The Green Party has seen a surge in support among university students at the expense of the Liberal Democrats, according to a new poll of 13,000 undergraduates.
More than half of students surveyed said that they would not vote for the Liberal Democrats in the upcoming general election because the party increased tuition fees while in power.
Labour and the Conservatives have identical levels of support on campus, says the study by High Fliers Research.
The results come from face-to-face interviews with more than 13,000 final-year undergraduates at 30 universities conducted just before Easter, and are published in the report Student Politics 2015.
The report finds that 31 per cent of finalists intended to vote for Labour and 31 per cent for the Conservatives. A quarter said they will vote for the Green Party, 6 per cent for the Liberal Democrats and 3 per cent for the Scottish National Party.

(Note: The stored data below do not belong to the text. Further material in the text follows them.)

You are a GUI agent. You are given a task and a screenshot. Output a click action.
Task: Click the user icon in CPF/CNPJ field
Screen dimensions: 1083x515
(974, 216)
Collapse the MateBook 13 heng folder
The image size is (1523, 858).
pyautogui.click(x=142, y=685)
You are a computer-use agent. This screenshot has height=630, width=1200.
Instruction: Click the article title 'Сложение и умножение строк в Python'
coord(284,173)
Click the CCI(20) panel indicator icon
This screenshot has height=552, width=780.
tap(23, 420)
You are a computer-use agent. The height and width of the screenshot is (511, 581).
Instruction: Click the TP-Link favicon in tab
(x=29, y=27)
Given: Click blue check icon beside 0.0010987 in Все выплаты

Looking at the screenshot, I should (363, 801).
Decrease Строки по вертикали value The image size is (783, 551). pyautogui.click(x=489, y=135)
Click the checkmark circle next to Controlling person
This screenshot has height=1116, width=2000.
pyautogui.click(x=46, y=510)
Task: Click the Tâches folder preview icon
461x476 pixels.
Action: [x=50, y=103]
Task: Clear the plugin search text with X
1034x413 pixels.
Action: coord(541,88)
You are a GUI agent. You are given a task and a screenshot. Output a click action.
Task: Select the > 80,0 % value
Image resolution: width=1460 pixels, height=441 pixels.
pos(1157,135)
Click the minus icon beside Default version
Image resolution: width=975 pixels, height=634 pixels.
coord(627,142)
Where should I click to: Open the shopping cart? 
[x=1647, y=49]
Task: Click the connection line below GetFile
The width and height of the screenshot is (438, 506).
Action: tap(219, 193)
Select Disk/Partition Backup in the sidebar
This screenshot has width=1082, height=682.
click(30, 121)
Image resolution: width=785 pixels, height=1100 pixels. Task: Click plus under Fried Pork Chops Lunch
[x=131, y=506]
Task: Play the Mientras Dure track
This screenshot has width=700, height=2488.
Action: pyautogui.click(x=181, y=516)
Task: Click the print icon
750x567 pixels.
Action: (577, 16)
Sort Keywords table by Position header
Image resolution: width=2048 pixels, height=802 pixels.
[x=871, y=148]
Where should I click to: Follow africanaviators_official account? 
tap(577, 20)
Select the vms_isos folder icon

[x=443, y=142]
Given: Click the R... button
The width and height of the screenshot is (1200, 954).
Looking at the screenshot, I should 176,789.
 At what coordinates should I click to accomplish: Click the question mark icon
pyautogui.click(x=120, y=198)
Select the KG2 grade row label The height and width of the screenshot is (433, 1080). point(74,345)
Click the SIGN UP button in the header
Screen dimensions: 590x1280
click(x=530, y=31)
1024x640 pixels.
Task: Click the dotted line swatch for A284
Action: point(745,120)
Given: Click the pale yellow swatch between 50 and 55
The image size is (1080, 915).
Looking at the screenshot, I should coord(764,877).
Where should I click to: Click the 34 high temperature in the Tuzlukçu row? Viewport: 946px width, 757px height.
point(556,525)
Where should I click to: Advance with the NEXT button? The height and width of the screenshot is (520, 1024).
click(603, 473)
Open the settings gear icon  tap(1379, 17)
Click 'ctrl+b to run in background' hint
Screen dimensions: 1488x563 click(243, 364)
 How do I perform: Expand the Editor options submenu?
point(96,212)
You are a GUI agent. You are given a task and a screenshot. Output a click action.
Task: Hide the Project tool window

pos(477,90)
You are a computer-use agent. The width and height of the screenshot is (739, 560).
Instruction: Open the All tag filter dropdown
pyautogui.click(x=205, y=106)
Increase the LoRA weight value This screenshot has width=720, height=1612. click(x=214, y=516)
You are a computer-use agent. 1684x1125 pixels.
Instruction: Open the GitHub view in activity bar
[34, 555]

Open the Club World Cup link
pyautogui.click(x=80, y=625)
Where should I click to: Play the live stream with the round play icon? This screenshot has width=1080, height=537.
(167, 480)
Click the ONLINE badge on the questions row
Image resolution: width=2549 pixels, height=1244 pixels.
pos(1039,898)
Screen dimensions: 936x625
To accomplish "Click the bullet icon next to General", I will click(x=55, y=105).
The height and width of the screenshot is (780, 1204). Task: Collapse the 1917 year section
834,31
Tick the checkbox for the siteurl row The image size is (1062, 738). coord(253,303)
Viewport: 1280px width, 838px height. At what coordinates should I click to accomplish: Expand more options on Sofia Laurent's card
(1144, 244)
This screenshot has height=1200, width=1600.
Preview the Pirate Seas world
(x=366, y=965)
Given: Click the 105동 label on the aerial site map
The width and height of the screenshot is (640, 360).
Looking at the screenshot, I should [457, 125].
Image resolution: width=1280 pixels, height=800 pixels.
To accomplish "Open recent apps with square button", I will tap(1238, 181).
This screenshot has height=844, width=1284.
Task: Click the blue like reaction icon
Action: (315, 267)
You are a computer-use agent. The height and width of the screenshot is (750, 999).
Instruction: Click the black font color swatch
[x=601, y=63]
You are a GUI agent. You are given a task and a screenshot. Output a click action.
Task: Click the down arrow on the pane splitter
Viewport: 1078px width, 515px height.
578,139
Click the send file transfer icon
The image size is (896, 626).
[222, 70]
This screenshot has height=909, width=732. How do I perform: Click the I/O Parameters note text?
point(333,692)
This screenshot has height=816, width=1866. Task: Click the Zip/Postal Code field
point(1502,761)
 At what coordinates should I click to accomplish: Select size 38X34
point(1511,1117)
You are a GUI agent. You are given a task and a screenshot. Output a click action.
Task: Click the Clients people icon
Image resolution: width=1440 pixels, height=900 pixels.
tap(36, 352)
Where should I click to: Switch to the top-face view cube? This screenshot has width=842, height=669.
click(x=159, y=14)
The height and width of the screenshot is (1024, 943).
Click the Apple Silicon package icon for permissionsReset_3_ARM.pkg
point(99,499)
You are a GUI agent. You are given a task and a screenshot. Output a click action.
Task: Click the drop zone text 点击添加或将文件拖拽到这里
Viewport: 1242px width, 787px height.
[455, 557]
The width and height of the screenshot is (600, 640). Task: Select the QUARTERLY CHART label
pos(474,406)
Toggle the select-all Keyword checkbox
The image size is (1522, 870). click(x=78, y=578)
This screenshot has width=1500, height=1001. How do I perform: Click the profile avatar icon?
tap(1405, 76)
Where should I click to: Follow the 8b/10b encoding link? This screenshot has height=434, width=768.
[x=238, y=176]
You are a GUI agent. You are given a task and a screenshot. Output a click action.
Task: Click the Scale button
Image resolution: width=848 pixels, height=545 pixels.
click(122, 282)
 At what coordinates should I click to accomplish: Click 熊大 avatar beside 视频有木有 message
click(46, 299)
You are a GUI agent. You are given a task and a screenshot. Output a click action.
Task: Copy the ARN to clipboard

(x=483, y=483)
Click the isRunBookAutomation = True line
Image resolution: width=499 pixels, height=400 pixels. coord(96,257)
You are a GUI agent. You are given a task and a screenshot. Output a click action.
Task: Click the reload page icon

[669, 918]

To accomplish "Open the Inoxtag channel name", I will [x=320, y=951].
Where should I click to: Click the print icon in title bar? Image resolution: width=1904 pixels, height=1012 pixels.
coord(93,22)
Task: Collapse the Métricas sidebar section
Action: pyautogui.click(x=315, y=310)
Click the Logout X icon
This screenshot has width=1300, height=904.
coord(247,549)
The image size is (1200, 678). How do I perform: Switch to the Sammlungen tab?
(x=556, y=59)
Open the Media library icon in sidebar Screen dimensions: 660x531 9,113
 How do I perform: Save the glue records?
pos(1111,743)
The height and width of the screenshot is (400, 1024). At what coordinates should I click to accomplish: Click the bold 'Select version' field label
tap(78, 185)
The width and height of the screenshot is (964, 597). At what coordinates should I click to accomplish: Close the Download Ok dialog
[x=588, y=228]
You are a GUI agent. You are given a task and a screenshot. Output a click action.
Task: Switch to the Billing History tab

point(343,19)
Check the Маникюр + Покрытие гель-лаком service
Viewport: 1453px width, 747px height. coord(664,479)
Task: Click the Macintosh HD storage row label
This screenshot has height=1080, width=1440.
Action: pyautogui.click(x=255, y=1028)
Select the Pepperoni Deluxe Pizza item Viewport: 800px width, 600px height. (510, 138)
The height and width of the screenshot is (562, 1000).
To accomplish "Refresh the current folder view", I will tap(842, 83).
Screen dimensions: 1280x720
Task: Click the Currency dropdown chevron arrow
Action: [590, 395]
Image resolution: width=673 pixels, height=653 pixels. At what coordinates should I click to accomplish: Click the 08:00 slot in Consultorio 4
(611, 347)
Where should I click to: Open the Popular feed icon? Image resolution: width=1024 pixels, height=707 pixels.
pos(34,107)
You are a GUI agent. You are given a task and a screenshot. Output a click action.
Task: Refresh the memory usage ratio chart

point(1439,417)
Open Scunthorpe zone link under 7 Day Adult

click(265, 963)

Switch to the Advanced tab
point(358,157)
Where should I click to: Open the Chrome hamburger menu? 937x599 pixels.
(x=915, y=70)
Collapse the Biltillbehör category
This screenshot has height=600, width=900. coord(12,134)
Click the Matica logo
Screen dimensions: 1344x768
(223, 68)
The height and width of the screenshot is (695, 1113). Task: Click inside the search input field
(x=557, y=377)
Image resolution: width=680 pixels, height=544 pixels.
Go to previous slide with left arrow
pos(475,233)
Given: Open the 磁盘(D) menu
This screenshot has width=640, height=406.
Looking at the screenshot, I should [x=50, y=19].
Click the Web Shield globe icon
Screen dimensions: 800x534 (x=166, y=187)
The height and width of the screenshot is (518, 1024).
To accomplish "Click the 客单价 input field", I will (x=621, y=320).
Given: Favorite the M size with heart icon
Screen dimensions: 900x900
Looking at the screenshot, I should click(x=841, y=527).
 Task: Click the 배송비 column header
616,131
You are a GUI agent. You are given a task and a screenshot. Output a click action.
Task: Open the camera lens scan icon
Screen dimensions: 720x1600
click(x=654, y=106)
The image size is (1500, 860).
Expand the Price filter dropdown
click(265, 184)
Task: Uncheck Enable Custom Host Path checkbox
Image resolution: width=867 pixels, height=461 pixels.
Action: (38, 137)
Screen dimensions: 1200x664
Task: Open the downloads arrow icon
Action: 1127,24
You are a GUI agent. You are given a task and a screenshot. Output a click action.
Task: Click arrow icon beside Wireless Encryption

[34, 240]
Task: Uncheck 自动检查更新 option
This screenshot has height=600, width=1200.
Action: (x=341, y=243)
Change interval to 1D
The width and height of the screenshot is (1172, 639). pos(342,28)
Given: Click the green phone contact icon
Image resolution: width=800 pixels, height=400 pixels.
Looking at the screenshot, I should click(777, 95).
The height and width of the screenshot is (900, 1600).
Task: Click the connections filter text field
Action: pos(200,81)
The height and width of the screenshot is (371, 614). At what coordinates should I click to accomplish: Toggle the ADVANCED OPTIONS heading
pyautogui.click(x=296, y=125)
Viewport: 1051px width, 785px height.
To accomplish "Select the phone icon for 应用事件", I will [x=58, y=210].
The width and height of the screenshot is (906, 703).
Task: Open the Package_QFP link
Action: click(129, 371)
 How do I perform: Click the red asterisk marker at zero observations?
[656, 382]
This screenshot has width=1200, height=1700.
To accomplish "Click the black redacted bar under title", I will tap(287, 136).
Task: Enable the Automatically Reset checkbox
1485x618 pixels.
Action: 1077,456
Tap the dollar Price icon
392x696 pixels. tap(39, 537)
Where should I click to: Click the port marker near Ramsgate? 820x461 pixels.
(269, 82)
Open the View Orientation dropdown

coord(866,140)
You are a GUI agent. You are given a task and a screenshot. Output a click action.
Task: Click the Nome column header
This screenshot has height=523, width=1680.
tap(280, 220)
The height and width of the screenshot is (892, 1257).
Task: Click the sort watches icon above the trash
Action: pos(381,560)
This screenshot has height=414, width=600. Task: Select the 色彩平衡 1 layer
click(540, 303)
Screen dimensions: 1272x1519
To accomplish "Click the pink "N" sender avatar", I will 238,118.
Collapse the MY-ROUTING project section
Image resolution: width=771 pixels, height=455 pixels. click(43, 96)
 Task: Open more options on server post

One per cent of students intended to vote for the UK Independence Party. Almost a sixth of the 13,000 participants said that they had not yet made up their mind who to vote for or were not planning on casting a vote.
The share of the student vote going to the Liberal Democrats is down from the 23 per cent reported in a similar survey completed ahead of the 2010 general election, while student support for the Green Party is up from 6 per cent, according to the report.
The Conservatives are the most popular party at 14 of the universities in the study, including Imperial College London, the London School of Economics and the universities of Bath and Exeter, as well as Loughborough and Durham universities.
Labour is the top choice party at 11 institutions, including the universities of Liverpool, Oxford, Warwick, Manchester and Sheffield, and Lancaster University.
The Green Party, meanwhile, takes the lead at two, the universities of Leeds and Edinburgh, and the Scottish National Party at a further two, the universities of Strathclyde and Glasgow.
The majority of those surveyed said that the next government should focus on reducing the deficit as its main priority.
Over half said that Labour would be the best party to manage public services including the NHS, and two-fifths believed the Conservatives could manage the economy successfully.